Several weeks ago, the News-Letter published a letter I wrote on the subject of cooperation. Then on Dec. 28, a response from Irving Glater appeared, defending Trump's refusal to cooperate with the rest of the world.

Nuclear proliferation carries the risk of annihilating us all. The immediate threat is that Iran might develop nuclear weaponry. The nations of the world persuaded Iran not to do so, and to permit international inspectors to enforce the agreement. Mr. Glater says that this agreement is "detrimental or harmful to America." How does the agreement harm us? Is Iran less likely to develop nuclear weapons without the inspectors?
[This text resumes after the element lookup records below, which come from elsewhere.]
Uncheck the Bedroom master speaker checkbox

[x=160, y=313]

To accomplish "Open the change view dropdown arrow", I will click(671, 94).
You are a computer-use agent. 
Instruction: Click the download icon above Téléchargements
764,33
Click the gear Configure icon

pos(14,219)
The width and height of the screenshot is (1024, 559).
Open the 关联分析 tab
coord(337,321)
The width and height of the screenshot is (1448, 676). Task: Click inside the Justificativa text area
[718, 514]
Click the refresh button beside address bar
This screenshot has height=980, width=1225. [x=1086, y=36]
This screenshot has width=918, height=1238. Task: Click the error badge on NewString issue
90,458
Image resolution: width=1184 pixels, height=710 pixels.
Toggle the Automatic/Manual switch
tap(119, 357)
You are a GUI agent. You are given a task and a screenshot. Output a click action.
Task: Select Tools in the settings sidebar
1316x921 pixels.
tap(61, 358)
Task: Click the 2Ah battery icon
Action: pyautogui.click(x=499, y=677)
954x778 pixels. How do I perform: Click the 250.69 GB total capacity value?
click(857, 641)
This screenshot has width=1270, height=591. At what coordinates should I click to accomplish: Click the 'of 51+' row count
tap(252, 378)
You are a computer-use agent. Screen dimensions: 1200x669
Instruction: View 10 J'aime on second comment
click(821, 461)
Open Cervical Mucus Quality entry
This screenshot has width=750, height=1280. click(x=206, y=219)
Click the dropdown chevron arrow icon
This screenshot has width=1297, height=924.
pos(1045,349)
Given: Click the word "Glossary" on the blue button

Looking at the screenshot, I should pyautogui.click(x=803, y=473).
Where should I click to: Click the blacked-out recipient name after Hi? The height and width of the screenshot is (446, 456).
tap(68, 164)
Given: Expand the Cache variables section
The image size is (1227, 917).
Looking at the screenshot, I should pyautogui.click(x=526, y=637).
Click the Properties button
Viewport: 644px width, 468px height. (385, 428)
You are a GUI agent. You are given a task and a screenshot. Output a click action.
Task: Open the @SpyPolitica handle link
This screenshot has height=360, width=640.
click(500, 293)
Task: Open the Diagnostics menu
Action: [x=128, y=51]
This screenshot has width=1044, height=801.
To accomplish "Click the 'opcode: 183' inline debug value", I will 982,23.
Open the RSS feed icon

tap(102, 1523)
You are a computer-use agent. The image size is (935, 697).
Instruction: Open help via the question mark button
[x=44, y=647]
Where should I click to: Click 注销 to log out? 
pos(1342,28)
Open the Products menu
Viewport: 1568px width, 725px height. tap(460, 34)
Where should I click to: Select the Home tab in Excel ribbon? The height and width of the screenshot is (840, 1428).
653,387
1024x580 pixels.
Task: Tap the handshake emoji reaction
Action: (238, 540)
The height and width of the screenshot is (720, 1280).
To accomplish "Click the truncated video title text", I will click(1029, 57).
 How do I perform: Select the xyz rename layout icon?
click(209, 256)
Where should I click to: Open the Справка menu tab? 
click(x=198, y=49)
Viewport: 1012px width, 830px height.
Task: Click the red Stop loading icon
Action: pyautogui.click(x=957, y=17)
Will relying on sanctions, as we have done with North Korea, be more effective?

Climate change threatens to result in almost unimaginable damage to us all. Again, the international community got together to take measures to address the problem cooperatively with the Paris Climate Agreement. Mr. Glater finds that the agreement, too, is "detrimental or harmful to America." His hero, Trump, has withdrawn, preferring to encourage more production and use of fossil fuels, the main cause of the problem. What kind of solution is that?

Unfortunately, this same kind of nationalism and authoritarianism is infecting much of the world. Democracy is on the decline. More and more countries are falling prey to the blandishments of dictators appealing to what they represent as the countries' self-interest. The UK is shooting itself in the foot by withdrawing from the EU, the only question being how much that move will reduce its GDP. Similarly, Trump's trade war is damaging our economy. Economists know that trade barriers harm us all, but politicians manage to sell the notion that economic cooperation somehow threatens a country's sovereignty.

Both Trump and Glater believe that cooperation with other nations makes us "the patsy of the world." This sounds more like paranoia than common sense. Refusal to cooperate carries a stiff price.